DATA FOR REVIEW:
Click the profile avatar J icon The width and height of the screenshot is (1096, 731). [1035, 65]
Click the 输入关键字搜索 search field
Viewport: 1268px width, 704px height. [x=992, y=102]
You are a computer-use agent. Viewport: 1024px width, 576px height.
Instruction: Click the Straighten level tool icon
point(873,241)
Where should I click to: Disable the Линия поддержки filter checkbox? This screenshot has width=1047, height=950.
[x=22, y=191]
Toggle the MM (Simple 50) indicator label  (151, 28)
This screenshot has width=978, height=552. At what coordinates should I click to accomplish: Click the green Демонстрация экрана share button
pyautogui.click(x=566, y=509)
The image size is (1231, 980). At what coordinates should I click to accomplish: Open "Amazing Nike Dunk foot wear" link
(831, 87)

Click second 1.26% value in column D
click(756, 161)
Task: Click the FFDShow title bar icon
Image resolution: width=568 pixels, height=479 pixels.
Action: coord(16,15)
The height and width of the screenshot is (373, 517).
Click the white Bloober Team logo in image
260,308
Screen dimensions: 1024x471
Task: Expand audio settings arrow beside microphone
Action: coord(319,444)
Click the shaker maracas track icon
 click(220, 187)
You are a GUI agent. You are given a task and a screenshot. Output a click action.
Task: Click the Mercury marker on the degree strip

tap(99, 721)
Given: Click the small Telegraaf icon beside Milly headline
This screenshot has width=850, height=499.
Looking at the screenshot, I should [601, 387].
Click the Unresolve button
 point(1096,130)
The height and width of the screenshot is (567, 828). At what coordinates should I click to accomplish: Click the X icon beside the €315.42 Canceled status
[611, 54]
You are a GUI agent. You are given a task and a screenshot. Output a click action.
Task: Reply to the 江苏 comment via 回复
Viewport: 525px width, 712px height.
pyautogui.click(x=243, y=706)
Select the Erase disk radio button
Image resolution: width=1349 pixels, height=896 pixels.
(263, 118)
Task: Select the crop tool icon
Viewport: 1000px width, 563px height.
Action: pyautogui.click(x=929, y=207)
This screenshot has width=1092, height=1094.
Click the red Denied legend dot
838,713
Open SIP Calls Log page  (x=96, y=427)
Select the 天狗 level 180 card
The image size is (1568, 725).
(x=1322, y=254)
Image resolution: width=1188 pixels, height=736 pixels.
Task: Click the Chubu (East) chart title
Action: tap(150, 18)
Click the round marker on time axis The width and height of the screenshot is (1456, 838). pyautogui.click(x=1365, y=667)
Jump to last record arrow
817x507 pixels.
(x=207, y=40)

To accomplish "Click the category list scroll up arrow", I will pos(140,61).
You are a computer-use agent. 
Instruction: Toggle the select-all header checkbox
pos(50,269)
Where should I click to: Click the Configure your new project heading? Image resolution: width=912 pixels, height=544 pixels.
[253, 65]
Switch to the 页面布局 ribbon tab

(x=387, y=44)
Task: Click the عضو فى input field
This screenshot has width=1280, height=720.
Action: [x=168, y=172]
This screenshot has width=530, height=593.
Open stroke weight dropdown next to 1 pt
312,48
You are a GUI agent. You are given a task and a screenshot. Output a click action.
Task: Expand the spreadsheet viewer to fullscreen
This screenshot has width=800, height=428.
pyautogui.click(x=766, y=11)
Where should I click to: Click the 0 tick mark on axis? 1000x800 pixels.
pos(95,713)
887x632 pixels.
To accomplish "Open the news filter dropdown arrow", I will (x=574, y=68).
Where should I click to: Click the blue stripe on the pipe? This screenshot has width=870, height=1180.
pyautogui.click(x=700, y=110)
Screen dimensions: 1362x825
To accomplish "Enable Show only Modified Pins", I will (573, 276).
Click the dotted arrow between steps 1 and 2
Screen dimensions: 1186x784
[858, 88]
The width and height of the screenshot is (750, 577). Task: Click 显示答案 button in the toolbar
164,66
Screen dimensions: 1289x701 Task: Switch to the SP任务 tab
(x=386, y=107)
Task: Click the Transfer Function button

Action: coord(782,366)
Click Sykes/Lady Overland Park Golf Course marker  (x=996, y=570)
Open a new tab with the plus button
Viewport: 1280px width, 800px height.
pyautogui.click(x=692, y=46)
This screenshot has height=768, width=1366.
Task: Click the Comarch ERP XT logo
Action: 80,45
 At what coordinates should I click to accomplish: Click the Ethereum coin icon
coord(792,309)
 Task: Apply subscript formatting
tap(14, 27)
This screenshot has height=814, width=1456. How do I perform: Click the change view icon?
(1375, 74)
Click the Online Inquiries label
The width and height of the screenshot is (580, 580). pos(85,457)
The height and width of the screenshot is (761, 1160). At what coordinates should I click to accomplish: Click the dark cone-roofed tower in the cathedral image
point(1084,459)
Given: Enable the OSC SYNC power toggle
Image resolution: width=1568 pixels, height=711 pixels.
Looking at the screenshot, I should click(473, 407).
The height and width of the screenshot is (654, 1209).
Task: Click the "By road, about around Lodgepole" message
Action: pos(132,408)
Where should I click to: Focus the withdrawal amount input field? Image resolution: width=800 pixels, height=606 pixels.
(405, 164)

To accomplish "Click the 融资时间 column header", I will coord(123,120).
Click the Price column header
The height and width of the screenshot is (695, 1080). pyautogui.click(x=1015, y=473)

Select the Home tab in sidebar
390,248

PROBLEM TO SOLVE:
Everything above from the line containing "The height and width of the screenshot is (761, 1160)." through the line containing "Given: Enable the OSC SYNC power toggle" must be copied exactly. Nothing outside that range belongs in the answer.

TASK SOLUTION:
The height and width of the screenshot is (761, 1160). At what coordinates should I click to accomplish: Click the dark cone-roofed tower in the cathedral image
point(1084,459)
Given: Enable the OSC SYNC power toggle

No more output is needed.